Erratic failure to specialize function

Aleksey Khudyakov alexey.skladnoy at gmail.com
Sun Dec 18 23:13:31 CET 2011


On Mon, Dec 19, 2011 at 12:26 AM, Antoine Latter <aslatter at gmail.com> wrote:
> On Sun, Dec 18, 2011 at 2:57 PM, Alexey Khudyakov
> <alexey.skladnoy at gmail.com> wrote:
>> Hello!
>>
>>
>> I've found a puzzling performance problem with code which uses vector
>> library and relies heavily on GHC to perform inlining and
>> specialization.

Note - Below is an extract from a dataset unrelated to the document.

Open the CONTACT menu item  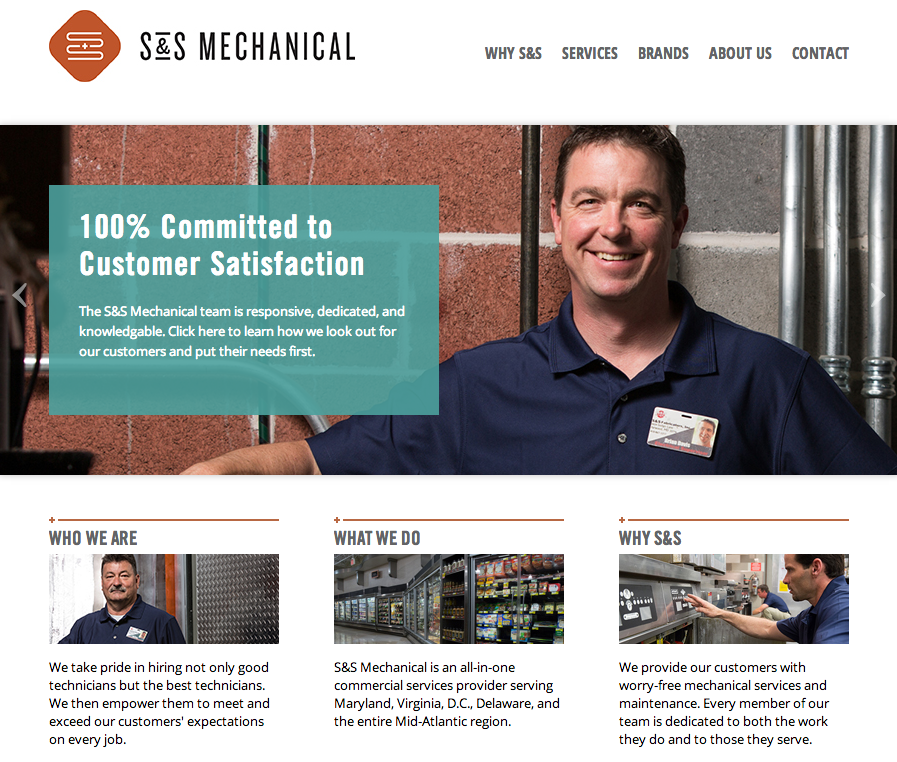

In some cases compiler refuses to specialize function
>> and just copies there generic version which is slow.
>>
>> Here is smallest test case I've manages to make:
>>
>
> This is a guess, but based on what I've read the GHC inliner only
> fires when the function is fully saturated as declared - so if you
> declare a function with one argument to the left of the '=' symbol,
> the inliner only then inlines when it is applied to one value.
>
> This means that the un-inlined function is passed to criterion in the
> first case, but not the second.
>
Yes. That's the case. I've checked the core and indeed in the first
case function wasn't inlined.

> Does adding a SPECIALIZE pragma help?
>
Yes. Since GHC have a optimized version it chooses it.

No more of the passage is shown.